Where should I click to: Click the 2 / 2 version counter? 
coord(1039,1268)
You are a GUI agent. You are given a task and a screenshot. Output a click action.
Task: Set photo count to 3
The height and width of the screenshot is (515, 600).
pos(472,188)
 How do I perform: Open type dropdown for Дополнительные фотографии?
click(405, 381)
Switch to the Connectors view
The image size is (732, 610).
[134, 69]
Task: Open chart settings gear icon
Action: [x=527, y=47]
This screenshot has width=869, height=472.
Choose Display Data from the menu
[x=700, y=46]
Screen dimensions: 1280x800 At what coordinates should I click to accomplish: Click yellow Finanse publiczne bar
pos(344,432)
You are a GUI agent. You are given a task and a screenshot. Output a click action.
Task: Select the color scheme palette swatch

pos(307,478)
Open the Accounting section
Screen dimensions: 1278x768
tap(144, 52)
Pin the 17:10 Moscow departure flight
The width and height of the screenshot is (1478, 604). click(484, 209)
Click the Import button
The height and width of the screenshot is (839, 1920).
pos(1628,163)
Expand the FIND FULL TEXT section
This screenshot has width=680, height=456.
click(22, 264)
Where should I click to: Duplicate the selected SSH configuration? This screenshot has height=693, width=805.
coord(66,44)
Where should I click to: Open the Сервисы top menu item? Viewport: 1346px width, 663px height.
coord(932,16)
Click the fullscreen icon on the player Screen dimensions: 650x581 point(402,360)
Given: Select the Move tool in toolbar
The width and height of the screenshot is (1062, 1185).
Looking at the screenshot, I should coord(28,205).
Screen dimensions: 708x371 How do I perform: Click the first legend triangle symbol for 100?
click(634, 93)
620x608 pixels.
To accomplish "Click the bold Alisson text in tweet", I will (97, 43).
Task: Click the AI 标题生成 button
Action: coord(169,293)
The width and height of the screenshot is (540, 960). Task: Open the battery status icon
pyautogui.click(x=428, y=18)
------------------------------------
ABOUT THIS TASK | In full and without changes, repeat the listing.

RESULT OF THE TASK |
Where should I click to: Click the 2 / 2 version counter? 
coord(1039,1268)
You are a GUI agent. You are given a task and a screenshot. Output a click action.
Task: Set photo count to 3
The height and width of the screenshot is (515, 600).
pos(472,188)
 How do I perform: Open type dropdown for Дополнительные фотографии?
click(405, 381)
Switch to the Connectors view
The image size is (732, 610).
[134, 69]
Task: Open chart settings gear icon
Action: [x=527, y=47]
This screenshot has width=869, height=472.
Choose Display Data from the menu
[x=700, y=46]
Screen dimensions: 1280x800 At what coordinates should I click to accomplish: Click yellow Finanse publiczne bar
pos(344,432)
You are a GUI agent. You are given a task and a screenshot. Output a click action.
Task: Select the color scheme palette swatch

pos(307,478)
Open the Accounting section
Screen dimensions: 1278x768
tap(144, 52)
Pin the 17:10 Moscow departure flight
The width and height of the screenshot is (1478, 604). click(484, 209)
Click the Import button
The height and width of the screenshot is (839, 1920).
pos(1628,163)
Expand the FIND FULL TEXT section
This screenshot has width=680, height=456.
click(22, 264)
Where should I click to: Duplicate the selected SSH configuration? This screenshot has height=693, width=805.
coord(66,44)
Where should I click to: Open the Сервисы top menu item? Viewport: 1346px width, 663px height.
coord(932,16)
Click the fullscreen icon on the player Screen dimensions: 650x581 point(402,360)
Given: Select the Move tool in toolbar
The width and height of the screenshot is (1062, 1185).
Looking at the screenshot, I should coord(28,205).
Screen dimensions: 708x371 How do I perform: Click the first legend triangle symbol for 100?
click(634, 93)
620x608 pixels.
To accomplish "Click the bold Alisson text in tweet", I will (97, 43).
Task: Click the AI 标题生成 button
Action: coord(169,293)
The width and height of the screenshot is (540, 960). Task: Open the battery status icon
pyautogui.click(x=428, y=18)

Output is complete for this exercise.